→ **EXERCISE DESCRIPTION**
Continue the report summary on marketers' digital and print ad spending from its last sentence, not the data that follows it.

A new report by Outsell shows that digital ad budgets will grow this year, while money spent on print advertising will decline.
Outsell ranked marketers’ spending preferences, and putting money into their own website came out with the highest priority, followed by TV and e-mail marketing. However, social advertising is a growing trend, the report notes:
Non-digital methods like direct mail, custom print, print directories, and advertising in magazines and newspapers all continue to fall due to a higher reliance on digital methods to get in front of existing and potential customers, wherever they might be throughout their day. Spending on social continues to rise through the ranks. This includes buying ads on social platforms such as Facebook and Twitter as well as companies’ own social engagement through investment in tools and staffing to execute cross-platform campaign efforts, which now feature social brand building and lead generation as key parts of the strategy.
Mobile marketing ad spend should grow 38 percent this year; social ad spend is expected to rise by 15 percent.

→ **RECORDED DATA**
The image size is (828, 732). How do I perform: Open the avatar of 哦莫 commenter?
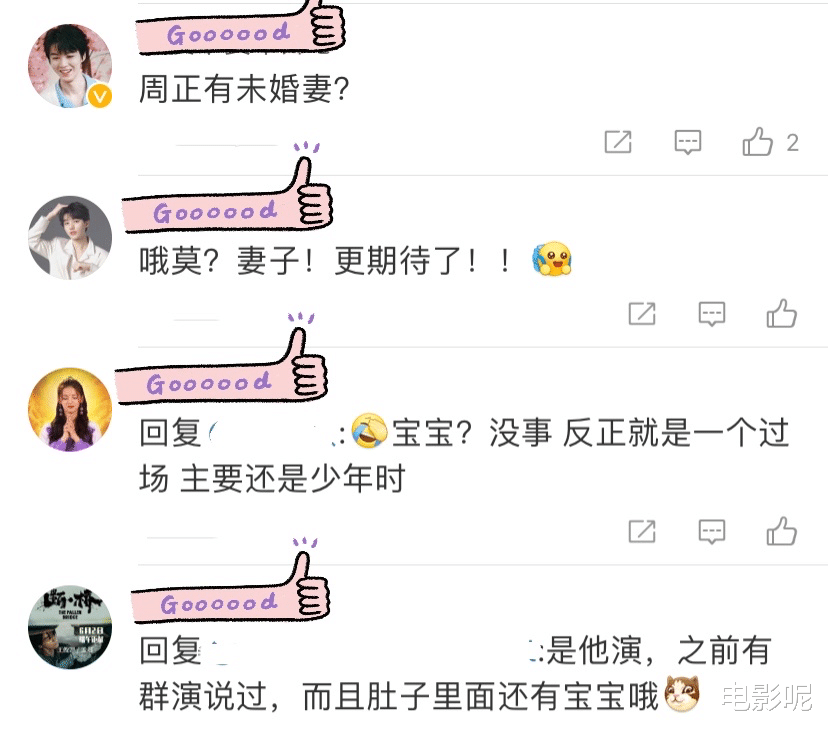(x=70, y=238)

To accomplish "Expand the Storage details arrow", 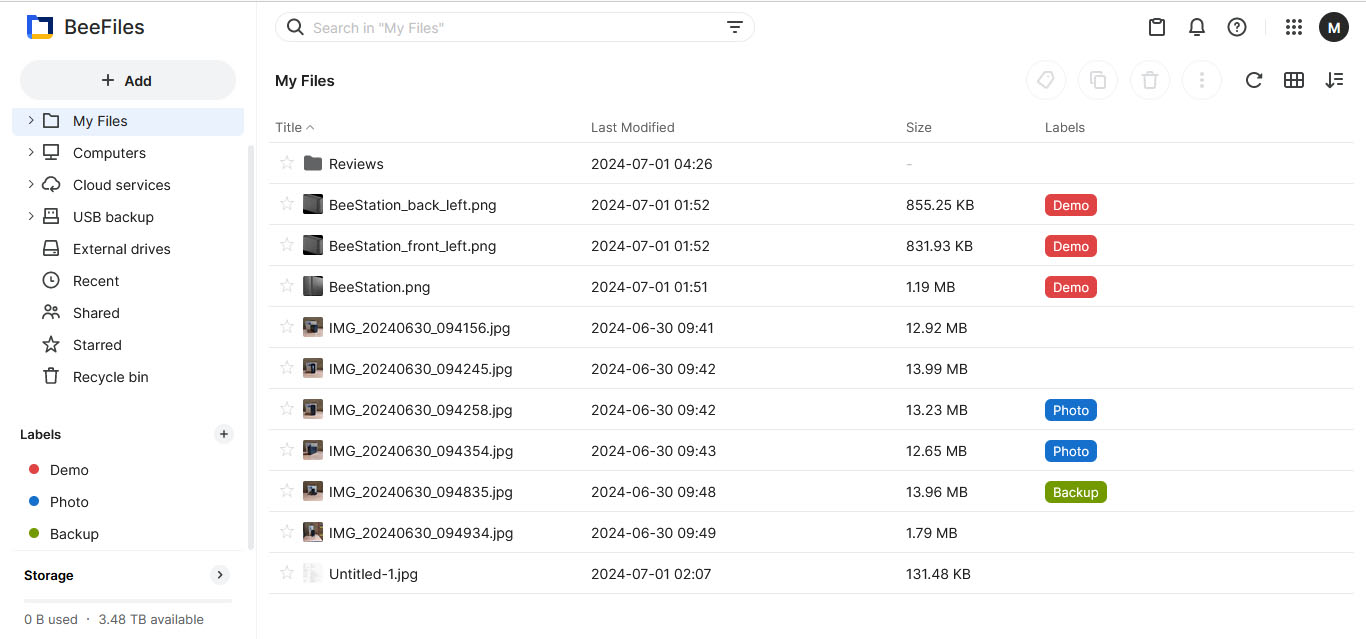I will 220,575.
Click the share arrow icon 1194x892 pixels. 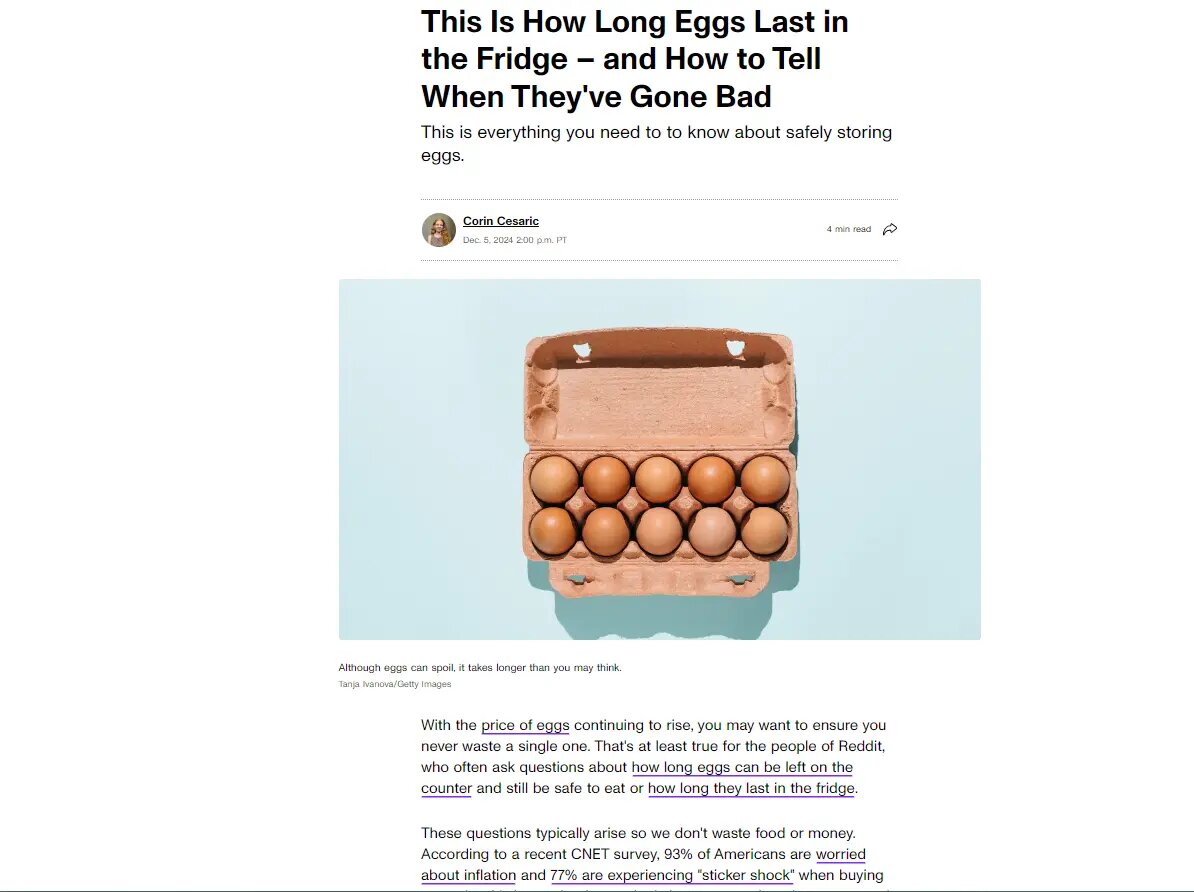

→ **EXERCISE RESULT**
The Outsell report elaborated on the rise of mobile marketing:
Growing 38.1% from 2015 to $23 billion and now the fifth-largest digital category (behind combined social and search categories), as marketers and advertisers realize that 2015 became the “year of mobile” and the year of video on mobile as well. They now rush to reach customers and prospects on mobile with new ad format choices, new mobile content platform choices, and martech and ad tech tools that no longer treat mobile as a separate channel but as part of the foundation of marketing efforts.
Of the mobile ad spend, 54 percent of marketers say they’ll focus on mobile advertising, with the remaining focusing on mobile apps.
Where’s the money coming from? A large amount of marketers surveyed by Outsell plan to re-allocate their print spend into mobile.
Spending on social media is expected to rise to $13.4 billion, while spending on a company’s own social engagement is planned to go up 14 percent to $19.6 billion.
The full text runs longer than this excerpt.